Group Specialist - Threat Detection

KEY ACCOUNTABILITIES

1. Develop and operationalize AI/ML-based threat detection models across endpoint, identity, network, and cloud environments.

2. Operationalise threat intelligence feeds into AI-driven detection pipelines, ensuring alignment with MITRE ATT&CK TTPs.

3. Design, develop, and deploy detection use cases across SIEM and XDR platforms.

4. Build, maintain, and continuously tune detection rules, KQL queries, and analytics for improved detection fidelity.

5. Design and enhance UEBA (User and Entity Behaviour Analytics) models to detect anomalies, insider threats, and advanced persistent threats (APTs).

6. Collaborate with red team and adversary simulation functions to validate detection coverage against real-world attack scenarios.

7. Drive proactive threat hunting by developing automated workflows leveraging AI-assisted query generation and anomaly detection.

8. Continuously evaluate detection effectiveness, reduce false positives, and improve signal-to-noise ratio.

9. Integrate multiple threat intelligence sources and contextual data to enrich detections and improve response outcomes.

10. Contribute to the development of threat detection standards, frameworks, and best practices.

11. Maintain up-to-date knowledge of evolving threats, adversary techniques, and detection technologies to continuously strengthen the organization's cyber defense capabilities.

12. Act as an ambassador for DP World at all times when working promoting and demonstrating positive behaviours in harmony with DP World's Principles, values and culture ensuring the highest level of safety is applied in all activities understanding and following DP World's Code of Conduct and Ethics policies.

13. Perform other related duties as assigned.

QUALIFICATIONS, EXPERIENCE AND SKILLS

Knowledge and Experience

• Bachelor's degree in computer science, Cyber Security, Information Systems, or related field.

• 8+ years of experience in cybersecurity, with a strong focus on threat detection, threat hunting, or detection engineering.

• Hands-on experience with SIEM/XDR platforms, preferably Microsoft Sentinel and Falcon /Cortex/Stellar Cyber/Defender XDR.

• Strong understanding of MITRE ATT&CK framework and adversary tactics, techniques, and procedures (TTPs).

• Experience in developing detection logic, analytics, and threat hunting queries (e.g., KQL).

• Experience in AI/ML applications for cybersecurity, including anomaly detection and behavioural analytics.

• Experience working with threat intelligence platforms and integrating intelligence into detection workflows.

• Familiarity with cloud security (Azure, AWS), endpoint security, and identity-based threat detection.

• Relevant certifications such as GCIA, GCIH, GCED, AZ-500, SC-200, or equivalent are preferred.
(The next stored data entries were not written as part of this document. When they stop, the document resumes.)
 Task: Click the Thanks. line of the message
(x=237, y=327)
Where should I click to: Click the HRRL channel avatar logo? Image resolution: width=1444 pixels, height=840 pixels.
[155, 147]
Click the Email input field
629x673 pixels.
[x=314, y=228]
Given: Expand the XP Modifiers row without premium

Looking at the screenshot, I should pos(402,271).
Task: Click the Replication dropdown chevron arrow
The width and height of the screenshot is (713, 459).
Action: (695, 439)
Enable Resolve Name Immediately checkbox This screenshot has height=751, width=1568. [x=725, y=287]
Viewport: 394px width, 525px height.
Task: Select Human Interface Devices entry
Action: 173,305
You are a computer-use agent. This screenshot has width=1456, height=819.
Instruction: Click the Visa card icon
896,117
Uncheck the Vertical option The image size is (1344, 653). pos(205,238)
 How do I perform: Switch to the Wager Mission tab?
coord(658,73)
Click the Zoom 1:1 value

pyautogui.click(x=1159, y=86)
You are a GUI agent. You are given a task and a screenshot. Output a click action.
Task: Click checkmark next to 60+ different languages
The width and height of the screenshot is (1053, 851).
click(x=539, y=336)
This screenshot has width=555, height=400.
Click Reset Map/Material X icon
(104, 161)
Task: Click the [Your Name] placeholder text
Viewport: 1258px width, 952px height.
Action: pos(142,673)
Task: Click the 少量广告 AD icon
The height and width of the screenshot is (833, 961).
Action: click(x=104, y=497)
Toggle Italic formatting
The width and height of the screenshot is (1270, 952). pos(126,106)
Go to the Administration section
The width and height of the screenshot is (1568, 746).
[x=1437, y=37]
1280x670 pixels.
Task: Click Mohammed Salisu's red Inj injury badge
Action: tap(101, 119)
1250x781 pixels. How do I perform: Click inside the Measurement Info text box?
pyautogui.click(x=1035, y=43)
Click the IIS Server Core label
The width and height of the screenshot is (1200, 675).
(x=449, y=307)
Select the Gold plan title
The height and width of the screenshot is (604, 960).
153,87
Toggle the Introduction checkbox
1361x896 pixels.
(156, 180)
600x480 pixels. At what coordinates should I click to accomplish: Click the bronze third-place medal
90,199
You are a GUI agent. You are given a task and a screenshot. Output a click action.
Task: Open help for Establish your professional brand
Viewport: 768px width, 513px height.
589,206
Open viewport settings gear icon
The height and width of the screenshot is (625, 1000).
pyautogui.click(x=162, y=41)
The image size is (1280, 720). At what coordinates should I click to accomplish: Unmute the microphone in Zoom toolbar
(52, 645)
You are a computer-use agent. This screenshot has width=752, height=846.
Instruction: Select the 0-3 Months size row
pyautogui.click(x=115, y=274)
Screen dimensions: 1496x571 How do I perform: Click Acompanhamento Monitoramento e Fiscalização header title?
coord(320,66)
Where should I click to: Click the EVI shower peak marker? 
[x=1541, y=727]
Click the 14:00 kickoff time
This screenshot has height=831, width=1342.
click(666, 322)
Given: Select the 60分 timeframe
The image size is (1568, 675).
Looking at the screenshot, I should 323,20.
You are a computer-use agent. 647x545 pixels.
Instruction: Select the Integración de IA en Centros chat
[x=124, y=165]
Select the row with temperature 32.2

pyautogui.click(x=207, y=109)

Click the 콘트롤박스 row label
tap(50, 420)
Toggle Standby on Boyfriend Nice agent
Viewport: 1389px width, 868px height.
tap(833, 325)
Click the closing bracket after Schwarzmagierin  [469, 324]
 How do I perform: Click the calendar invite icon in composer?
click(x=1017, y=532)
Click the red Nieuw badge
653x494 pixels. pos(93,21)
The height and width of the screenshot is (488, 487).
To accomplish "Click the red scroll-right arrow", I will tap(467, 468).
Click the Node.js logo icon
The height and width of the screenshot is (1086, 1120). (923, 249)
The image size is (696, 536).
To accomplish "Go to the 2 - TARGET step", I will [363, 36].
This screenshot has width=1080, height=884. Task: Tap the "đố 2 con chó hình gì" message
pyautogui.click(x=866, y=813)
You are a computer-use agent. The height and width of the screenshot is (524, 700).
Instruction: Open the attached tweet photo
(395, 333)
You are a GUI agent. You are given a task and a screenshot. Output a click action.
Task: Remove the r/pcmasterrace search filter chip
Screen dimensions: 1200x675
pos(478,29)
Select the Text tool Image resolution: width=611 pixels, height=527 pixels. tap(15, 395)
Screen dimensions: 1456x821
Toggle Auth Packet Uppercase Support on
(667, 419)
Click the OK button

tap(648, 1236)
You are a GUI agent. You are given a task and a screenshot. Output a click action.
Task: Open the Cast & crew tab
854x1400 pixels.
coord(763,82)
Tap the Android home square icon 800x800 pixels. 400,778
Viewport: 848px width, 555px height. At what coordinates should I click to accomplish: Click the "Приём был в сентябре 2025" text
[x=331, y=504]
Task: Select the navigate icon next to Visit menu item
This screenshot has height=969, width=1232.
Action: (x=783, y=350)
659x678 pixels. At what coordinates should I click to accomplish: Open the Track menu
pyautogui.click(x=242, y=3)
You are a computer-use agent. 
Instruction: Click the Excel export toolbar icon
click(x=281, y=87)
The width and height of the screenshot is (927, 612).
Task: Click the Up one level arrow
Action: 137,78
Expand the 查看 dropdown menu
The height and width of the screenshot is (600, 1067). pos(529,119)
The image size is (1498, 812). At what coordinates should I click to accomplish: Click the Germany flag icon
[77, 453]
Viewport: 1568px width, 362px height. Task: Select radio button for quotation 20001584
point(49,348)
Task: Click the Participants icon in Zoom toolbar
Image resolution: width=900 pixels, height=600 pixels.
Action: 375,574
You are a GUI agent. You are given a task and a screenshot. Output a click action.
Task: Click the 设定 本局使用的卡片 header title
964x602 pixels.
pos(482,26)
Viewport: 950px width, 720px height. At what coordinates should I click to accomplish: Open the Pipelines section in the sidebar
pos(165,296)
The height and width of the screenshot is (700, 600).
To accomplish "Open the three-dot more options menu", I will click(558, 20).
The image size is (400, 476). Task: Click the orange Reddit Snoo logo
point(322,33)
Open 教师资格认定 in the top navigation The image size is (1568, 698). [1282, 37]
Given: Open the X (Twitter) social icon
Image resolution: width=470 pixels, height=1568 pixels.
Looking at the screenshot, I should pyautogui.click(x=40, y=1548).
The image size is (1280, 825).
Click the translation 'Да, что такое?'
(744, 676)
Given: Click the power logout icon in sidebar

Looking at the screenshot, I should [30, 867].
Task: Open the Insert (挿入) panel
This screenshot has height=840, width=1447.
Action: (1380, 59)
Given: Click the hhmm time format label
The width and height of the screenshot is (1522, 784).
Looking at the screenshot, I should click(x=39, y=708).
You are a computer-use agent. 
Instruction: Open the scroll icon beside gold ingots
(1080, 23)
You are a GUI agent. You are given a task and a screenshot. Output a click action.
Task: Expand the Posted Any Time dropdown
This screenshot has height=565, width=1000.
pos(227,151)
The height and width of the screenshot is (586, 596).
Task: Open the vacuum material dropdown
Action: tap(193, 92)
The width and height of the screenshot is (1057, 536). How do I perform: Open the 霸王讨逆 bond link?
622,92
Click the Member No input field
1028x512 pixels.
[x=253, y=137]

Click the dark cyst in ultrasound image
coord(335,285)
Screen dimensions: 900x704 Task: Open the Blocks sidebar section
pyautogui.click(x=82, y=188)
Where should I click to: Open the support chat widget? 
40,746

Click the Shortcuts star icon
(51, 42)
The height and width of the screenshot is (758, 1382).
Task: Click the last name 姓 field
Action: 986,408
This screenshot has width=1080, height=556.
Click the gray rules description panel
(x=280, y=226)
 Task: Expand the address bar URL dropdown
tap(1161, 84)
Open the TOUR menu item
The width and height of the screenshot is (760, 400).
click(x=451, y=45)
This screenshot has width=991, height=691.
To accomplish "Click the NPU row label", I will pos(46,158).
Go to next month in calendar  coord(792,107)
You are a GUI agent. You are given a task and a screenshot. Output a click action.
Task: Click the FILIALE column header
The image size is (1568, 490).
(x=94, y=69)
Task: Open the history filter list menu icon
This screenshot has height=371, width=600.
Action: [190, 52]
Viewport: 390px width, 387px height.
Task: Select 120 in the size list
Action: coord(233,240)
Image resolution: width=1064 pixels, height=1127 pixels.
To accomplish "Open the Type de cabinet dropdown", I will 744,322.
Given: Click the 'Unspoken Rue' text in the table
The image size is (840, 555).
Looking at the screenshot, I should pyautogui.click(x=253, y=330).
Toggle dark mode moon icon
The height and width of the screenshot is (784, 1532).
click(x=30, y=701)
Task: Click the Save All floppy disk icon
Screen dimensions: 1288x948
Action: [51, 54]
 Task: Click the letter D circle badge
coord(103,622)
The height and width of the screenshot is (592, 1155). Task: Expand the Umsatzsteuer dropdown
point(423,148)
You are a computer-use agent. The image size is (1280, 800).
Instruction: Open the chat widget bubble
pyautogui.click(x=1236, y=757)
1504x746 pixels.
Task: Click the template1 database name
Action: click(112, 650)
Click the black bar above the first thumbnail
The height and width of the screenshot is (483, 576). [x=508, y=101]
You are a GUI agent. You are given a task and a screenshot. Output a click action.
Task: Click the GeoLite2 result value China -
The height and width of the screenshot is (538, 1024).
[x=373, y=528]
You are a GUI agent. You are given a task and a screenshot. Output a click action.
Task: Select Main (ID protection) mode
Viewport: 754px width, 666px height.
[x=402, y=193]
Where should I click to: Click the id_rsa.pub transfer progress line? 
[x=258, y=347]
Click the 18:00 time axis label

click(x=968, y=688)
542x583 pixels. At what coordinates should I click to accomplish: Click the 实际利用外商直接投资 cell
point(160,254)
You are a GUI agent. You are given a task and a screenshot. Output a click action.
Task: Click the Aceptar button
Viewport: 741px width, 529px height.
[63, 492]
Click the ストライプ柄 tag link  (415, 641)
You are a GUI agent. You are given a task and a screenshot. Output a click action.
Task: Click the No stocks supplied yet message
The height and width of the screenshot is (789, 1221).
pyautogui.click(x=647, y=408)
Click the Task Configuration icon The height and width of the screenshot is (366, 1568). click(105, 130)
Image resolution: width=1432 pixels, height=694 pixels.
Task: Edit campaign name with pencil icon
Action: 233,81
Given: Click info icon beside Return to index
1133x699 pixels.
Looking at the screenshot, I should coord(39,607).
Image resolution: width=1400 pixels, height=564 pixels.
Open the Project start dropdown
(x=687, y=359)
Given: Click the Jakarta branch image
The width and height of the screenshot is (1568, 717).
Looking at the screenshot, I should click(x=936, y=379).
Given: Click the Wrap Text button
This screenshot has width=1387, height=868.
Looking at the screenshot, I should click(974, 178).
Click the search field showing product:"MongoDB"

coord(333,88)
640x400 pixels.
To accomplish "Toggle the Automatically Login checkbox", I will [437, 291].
• Experience in multinational environments is an advantage.

Soft Skills

• Strong analytical and problem-solving skills.
• Excellent verbal and written communication skills.
• Ability to work in cross-functional teams (SOC, Red Team, Engineering).
• Proactive mindset with strong attention to detail.
• Ability to manage multiple priorities in a fast-paced environment.
• Continuous learning attitude, especially in AI and emerging cyber threats.

Technical Skills

• Proficiency in KQL (Kusto Query Language) and detection rule development.
• Strong understanding of SIEM, XDR, EDR technologies.
• Experience with UEBA and behavioural analytics platforms.
• Hands-on experience of AI/ML concepts applied to cybersecurity (anomaly detection, classification models).
• Understanding of log sources and telemetry across endpoint, network, identity, and cloud.
• Familiarity with scripting languages (Python, PowerShell) for automation and analysis.
• Experience with threat hunting frameworks and automation tools.
• Strong knowledge of cyber threats, attack techniques, and detection strategies.